Game Design Careers are a Burgeoning Opportunity

Game design as a career pre-dates the video game revolution, and there are opportunities in game design in both the traditional (family game) side and in electronic gaming. Surprisingly enough, both fields require many of the same skills for success, and the field is maturing into one a new specialty in media content creation, right up there with music producer and television director.

Designing a game requires logical through processes, and an unswerving devotion to making the best game possible, while still keeping enough distance from the project to evaluate it objectively and take criticism well. If you're looking for a design job in conventional gaming, the barrier to entry is fairly low, but so is the pay.

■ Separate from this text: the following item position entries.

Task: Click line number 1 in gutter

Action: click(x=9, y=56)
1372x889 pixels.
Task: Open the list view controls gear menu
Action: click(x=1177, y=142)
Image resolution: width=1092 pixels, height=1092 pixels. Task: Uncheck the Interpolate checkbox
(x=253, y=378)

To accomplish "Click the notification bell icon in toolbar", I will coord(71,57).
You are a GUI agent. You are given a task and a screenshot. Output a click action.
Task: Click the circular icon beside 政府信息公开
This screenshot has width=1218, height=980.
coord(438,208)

You'll need skills in graphic design, layout and statistical modeling.

These skills are similar to what it takes to be a successful electronic game designer, with the addition of having some basic skills with a couple of programming languages, and possibly skills with 3-D rendering and art tools. Being a game designer in an electronic games field means that it's your job to organize how game play is run, it's your job to make sure that the game is engaging and enjoyable, and it's your job to take the feedback of play-testers to heart and improve the game.

One of the places where the two career paths diverge is that the teams that produce board and card games are generally much smaller - so are the companies. They're normally about 3-10 people in size. Development teams for electronic games have deliverable dates that are set two years in advance, and are usually made up of 3-8 game designers, 5 or more artists, and anywhere from 20 to 30 programmers and quality assurance specialists. It's the quality assurance positions (also known as game testers) that give the point of entry into this career field for most people; these are people who play a game again and again trying to find exploits, bugs and things that make the game less fun to play so that they can be solved by the design and coding teams.

It's this large amount of manpower required that makes 'independent' electronic game design such a self limiting field; while it is used to be possible for a single programmer to design, code and generate art for a commercially viable game, that era is at least 20 years in the past, or relies on platforms that are comparatively crude, like cellular phones with limited graphic display systems.

Most entry level game testers make between 18,000 and 24,000 per year. Moving into actual programming and development and design gets into salaried positions of $60,000 per year or more in electronic games. Pen and paper game designers make somewhere between $20,000 and $50,000 per year, but usually live in parts of the country where the cost of living is lower.